◆ What you need to do: No pictures belong in the copy. Retype exactly, and only, the stretch of lines below from the one with "Screen dimensions: 758x451" through the one with "the help question".

◆ Materials provided:
━━━━━━━━━━━━━━━━
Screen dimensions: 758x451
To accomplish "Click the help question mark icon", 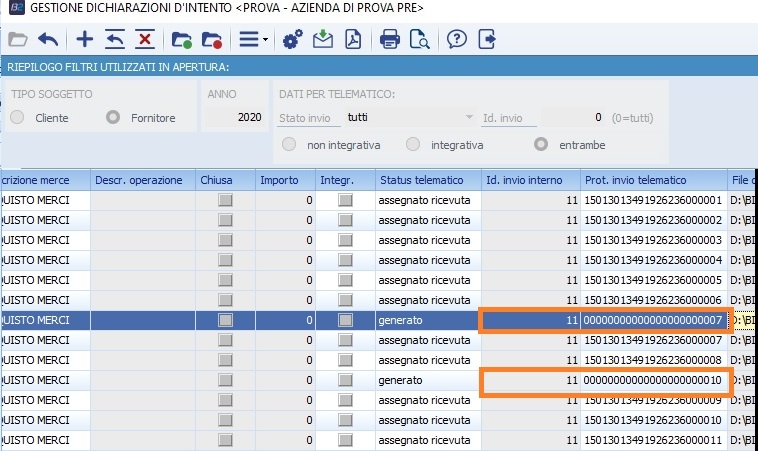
━━━━━━━━━━━━━━━━
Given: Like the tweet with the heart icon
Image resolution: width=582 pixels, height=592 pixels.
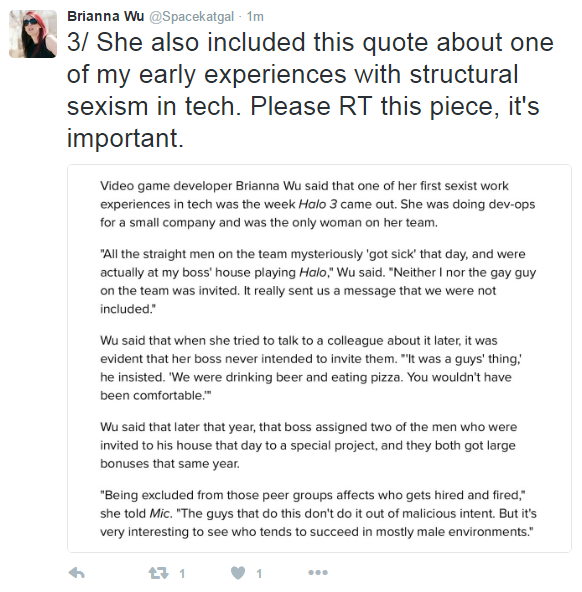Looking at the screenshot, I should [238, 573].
━━━━━━━━━━━━━━━━
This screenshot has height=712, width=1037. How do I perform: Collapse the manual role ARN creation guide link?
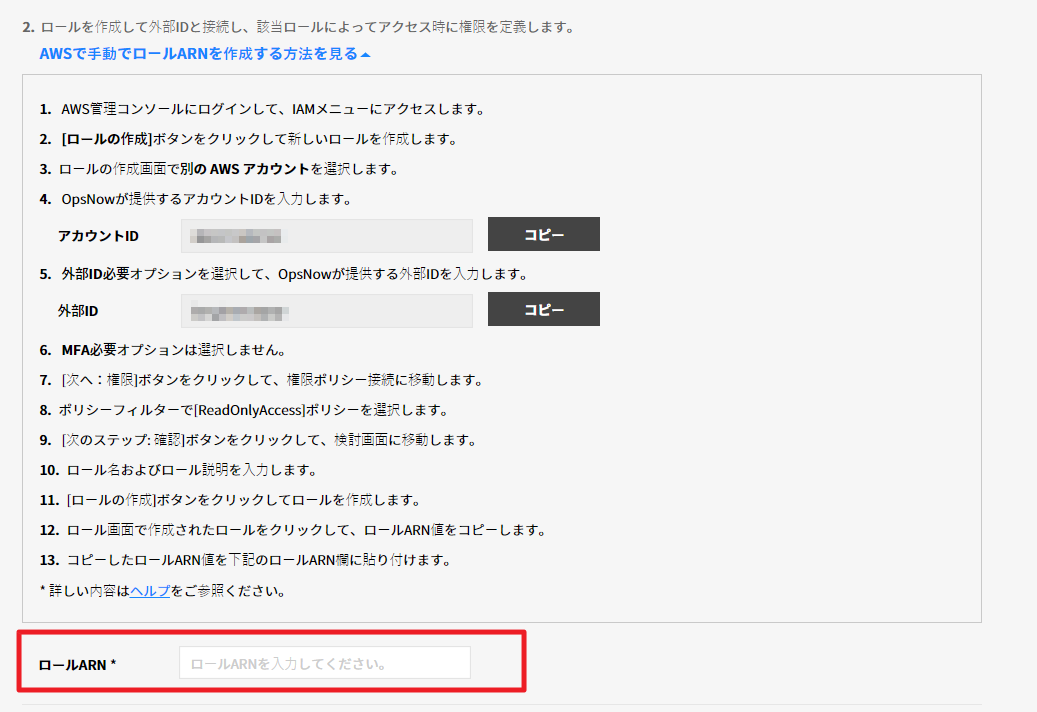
━━━━━━━━━━━━━━━━
◆ Task result:
Screen dimensions: 758x451
To accomplish "Click the help question mark icon", 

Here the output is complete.